Por otra parte, algunos autores señalan que la música, concretamente el canto, es una de las pocas actividades que tienen un carácter bihemisférico, esto es, que en ella intervienen ambos hemisferios cerebrales (Taylor, 1997). Esto permite, a través de ella, modificar algunas estructuras cerebrales y la plasticidad de algunas funciones, pudiendo rehabilitar funciones neuronales (Mariana Nuzzi, Nuria Marsimian, & Silvia Baetti, 2011). Además, estas autoras sostienen que dicho carácter bihemisférico nos advierte de que el lenguaje verbal y el musical se ubican en diferentes partes del cerebro y, por tanto, son dos sistemas diferentes de comunicación que trabajan conjuntamente de manera excepcional en la práctica del canto. Esto nos lleva a concluir que la música es una posible vía alternativa de comunicación para
aquellos niños que presentan una alteración en el lenguaje verbal y que, a través de la primera, podremos trabajar este último.

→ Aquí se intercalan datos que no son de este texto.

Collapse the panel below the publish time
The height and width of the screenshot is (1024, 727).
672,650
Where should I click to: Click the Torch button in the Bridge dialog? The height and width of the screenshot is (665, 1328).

Una última fundamentación terapéutica de la música es su capacidad para trabajar sobre cuestiones relacionadas con el movimiento, pues el propio ritmo de las canciones puede ser utilizado como estructura temporal sobre la que desarrollar una serie de acciones sensoriomotoras. En el caso de niñas con Rett, como veremos más adelante, esto será muy útil para trabajar las estereotipias manuales.